Perplexity

Perplexity is commonly used to quantify the quality of a language model.

  • In terms of language modeling, cross entropy indicates the average number of bits needed to encode one word, and perplexity is the number of words that can be encoded with those bits. Denoting PPL as perplexity and CE as cross-entropy, then for a sequence $X$, $PPL(X) = 2^{CE(X)}$

  • So, if CE = 2, then PPL = 4 (which can be interpreted as the average branching factor). I.e. when trying to guess the next word, the language model is as confused as if it had to pick between 4 different worrds.
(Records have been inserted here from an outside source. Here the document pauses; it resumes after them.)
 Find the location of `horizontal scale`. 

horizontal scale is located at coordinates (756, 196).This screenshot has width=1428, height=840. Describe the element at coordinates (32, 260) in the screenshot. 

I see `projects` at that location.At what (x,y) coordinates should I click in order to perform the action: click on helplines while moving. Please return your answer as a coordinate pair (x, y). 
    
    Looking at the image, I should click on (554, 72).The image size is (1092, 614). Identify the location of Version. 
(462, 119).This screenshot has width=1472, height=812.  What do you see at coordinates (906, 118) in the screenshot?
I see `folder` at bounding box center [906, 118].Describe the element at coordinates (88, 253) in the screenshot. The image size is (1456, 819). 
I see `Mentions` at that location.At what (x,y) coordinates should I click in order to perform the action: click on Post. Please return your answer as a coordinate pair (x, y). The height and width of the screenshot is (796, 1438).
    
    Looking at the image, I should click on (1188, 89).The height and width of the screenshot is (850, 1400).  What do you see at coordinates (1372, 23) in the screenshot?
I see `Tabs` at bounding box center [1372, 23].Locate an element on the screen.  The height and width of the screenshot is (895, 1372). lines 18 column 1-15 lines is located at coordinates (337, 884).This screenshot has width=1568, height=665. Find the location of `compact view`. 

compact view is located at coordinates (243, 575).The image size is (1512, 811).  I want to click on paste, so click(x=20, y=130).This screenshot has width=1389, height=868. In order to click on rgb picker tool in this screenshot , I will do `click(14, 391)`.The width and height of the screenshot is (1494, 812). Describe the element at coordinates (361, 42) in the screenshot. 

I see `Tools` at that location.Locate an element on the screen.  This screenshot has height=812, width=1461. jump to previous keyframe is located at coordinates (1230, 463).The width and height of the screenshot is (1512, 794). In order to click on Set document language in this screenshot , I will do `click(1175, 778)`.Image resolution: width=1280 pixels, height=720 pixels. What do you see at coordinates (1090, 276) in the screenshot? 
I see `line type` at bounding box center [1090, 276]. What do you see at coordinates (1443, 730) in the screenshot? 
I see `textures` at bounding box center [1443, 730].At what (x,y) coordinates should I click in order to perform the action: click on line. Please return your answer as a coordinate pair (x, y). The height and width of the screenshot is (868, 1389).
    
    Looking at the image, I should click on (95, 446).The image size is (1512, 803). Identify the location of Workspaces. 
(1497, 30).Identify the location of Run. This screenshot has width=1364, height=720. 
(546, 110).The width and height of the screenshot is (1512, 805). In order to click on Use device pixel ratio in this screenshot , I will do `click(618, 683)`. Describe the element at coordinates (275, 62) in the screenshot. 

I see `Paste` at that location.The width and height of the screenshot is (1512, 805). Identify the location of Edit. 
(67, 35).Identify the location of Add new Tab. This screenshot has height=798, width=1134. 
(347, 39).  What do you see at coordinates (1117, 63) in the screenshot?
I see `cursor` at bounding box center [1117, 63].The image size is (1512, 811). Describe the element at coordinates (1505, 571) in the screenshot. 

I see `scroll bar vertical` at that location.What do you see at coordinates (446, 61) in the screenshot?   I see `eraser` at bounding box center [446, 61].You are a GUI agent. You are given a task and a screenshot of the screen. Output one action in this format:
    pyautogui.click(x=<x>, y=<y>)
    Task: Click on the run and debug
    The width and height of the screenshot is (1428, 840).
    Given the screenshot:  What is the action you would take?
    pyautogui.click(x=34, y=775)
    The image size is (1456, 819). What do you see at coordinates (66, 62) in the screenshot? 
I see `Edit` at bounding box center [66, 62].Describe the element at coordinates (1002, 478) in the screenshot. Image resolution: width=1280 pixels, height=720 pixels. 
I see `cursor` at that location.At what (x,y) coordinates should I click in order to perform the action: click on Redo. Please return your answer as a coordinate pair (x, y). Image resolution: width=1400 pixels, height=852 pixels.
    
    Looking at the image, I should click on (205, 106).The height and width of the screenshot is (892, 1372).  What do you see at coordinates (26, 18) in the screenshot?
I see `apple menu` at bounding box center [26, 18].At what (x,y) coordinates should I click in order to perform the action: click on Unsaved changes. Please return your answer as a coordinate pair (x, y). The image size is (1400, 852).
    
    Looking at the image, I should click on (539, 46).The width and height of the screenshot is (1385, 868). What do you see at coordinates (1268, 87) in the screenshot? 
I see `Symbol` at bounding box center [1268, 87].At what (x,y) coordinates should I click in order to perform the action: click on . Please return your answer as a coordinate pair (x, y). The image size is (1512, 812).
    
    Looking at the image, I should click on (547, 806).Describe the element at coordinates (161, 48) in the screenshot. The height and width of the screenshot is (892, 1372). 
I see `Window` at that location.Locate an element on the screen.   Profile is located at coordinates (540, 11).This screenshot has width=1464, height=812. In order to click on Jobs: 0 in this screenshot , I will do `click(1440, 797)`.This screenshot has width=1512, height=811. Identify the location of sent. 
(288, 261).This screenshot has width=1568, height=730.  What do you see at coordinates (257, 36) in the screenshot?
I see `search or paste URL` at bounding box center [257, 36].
So to minimize perplexity, you minimize cross-entropy, which means bringing to modeling distribution $Q$ closer to the real underlying distribution $P$. 

  • Given a sequence $X = [x_{0}, \ldots, x_{t}]$, its likelihood is $P(X) = \prod_{0 \le i \le t} p(x_{i}|x_{\lt i})$

  • Cross entropy $CE(X) = - \frac{1}{t} \text{log} P(X)$
    • you can interpret this as the loss of the language model
  • Perplexity $PPL(X) = e^{CE(X)} = e^{-\frac{1}{t} \sum_{0 \le i \le t} \text{log } p(x_{i}|x_{\lt i})}$
    • The above shows that perplexity is closely related to the loss. Since the loss is only a weak proxy for the model’s ability to generate quality text, we often also evalute the language model in a downstream task.
Written on December 9, 2022